For a certain reaction, the activation energy is 52.1 kJ/mole. By what ratio will the rate constant change if the temperature is decreased from 175C to 75C?

Use the Arrhenius equation and remember to insert Ea in J/mol and not kJ/mol.

That answer is too basic... Could someone show the steps on how to solve this one? I keep on getting the 55.67 as an answer but the correct one is 0.0179.

@Eunji flip your numbers when finding for ratio

To solve this problem, we need to use the Arrhenius equation, which describes the dependence of the rate constant (k) on temperature (T) and activation energy (Ea):

k = A * exp(-Ea / (R * T))

where:
- k is the rate constant
- A is the pre-exponential factor or the frequency factor
- Ea is the activation energy
- R is the gas constant (8.314 J/(mol*K))
- T is the temperature in Kelvin (K)

First, we need to convert the temperatures from Celsius to Kelvin:
T1 = 175°C + 273.15 = 448.15 K
T2 = 75°C + 273.15 = 348.15 K

Next, we can rewrite the Arrhenius equation for the ratio of rate constants:

k1 / k2 = (A * exp(-Ea / (R * T1))) / (A * exp(-Ea / (R * T2)))

The pre-exponential factor (A) cancels out:

k1 / k2 = exp(-Ea / (R * T1)) / exp(-Ea / (R * T2))

Since exp(x) / exp(y) = exp(x - y), the equation simplifies to:

k1 / k2 = exp((-Ea / (R * T1)) - (-Ea / (R * T2)))

Simplifying further:

k1 / k2 = exp((-Ea / (R * T1) + Ea / (R * T2)))
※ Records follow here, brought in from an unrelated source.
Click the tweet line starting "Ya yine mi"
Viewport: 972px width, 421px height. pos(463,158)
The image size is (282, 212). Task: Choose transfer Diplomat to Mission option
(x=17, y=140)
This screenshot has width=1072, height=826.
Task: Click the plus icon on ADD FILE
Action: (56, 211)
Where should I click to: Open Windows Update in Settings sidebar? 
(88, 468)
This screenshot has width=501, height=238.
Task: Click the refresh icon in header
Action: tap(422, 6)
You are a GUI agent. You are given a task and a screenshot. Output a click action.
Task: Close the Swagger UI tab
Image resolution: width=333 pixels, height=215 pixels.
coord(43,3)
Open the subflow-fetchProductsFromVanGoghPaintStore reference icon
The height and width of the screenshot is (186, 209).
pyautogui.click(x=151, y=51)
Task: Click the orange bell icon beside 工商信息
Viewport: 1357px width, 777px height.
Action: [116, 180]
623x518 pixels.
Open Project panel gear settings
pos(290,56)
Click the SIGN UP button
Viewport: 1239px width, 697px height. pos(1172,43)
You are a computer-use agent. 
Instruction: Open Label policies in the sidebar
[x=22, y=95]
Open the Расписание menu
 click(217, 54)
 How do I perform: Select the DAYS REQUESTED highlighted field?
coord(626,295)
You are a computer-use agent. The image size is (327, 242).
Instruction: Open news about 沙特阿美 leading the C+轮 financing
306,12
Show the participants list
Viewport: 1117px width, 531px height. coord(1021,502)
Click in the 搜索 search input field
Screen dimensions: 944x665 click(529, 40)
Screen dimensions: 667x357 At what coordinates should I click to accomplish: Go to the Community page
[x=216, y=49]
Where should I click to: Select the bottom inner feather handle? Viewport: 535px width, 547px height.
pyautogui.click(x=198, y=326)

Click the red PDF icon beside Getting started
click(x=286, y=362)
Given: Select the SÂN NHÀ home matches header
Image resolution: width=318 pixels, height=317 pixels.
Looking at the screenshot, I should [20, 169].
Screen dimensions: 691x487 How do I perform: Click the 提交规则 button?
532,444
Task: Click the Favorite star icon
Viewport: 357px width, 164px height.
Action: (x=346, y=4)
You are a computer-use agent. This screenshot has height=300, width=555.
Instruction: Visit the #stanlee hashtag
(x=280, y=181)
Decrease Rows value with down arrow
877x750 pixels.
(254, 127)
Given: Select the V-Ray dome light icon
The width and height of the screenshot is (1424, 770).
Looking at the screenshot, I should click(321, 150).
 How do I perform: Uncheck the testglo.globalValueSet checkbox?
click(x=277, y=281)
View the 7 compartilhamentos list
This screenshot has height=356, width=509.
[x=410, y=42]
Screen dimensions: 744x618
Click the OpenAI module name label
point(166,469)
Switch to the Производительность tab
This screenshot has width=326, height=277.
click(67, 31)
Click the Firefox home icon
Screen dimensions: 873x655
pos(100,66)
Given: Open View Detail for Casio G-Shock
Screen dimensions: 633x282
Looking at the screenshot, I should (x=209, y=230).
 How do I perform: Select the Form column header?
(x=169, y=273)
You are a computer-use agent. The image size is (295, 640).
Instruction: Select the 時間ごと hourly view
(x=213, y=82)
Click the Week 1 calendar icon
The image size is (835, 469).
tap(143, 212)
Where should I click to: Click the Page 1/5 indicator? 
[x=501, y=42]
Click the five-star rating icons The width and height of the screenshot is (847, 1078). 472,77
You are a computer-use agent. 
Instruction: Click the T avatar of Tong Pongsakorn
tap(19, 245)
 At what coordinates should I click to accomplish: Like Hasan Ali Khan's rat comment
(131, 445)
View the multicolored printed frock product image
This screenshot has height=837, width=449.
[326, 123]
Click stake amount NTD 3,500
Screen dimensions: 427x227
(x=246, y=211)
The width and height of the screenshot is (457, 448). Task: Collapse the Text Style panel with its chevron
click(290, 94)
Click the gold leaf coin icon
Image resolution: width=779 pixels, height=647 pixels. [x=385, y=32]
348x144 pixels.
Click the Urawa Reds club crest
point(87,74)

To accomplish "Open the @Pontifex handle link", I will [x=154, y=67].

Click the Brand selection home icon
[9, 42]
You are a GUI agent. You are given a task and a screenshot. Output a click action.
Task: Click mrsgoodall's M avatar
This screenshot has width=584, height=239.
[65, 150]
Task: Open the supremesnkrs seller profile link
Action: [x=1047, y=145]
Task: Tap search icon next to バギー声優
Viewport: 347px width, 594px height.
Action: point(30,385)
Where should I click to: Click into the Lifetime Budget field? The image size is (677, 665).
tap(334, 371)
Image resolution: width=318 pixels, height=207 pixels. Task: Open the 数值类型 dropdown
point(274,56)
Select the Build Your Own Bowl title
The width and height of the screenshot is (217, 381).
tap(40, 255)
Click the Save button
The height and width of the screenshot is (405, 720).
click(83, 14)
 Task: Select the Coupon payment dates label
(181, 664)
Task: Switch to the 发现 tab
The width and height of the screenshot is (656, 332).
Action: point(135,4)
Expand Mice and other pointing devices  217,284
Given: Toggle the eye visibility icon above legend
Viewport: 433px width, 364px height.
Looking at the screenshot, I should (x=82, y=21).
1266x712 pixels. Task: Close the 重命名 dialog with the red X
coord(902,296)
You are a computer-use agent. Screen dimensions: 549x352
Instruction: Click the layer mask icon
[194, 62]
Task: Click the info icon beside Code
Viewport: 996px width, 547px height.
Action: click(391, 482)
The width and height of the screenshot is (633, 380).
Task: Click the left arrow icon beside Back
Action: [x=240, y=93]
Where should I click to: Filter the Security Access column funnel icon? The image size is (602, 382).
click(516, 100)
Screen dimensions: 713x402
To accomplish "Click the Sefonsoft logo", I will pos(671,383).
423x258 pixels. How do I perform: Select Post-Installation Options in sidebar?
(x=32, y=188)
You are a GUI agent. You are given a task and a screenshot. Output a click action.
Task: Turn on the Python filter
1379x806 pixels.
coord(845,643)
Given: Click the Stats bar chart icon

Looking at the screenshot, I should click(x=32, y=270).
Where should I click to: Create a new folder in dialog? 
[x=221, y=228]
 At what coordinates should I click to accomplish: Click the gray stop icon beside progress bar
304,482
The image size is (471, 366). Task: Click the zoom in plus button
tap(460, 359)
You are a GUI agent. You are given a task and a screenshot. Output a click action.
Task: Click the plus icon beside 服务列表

To calculate the values inside the exponents, we substitute the given values:

k1 / k2 = exp(((-52.1 kJ/mol) / (8.314 J/(mol*K))) * ((1 / 448.15 K) - (1 / 348.15 K)))

Now, we can calculate the ratio of rate constants:

k1 / k2 ≈ exp(-0.7008 - (-0.8704))

k1 / k2 ≈ exp(0.1696)

Using the exponential rule, we can simplify further:

k1 / k2 ≈ 1.184

So, the rate constant will change by a ratio of approximately 1.184 when the temperature is decreased from 175°C to 75°C.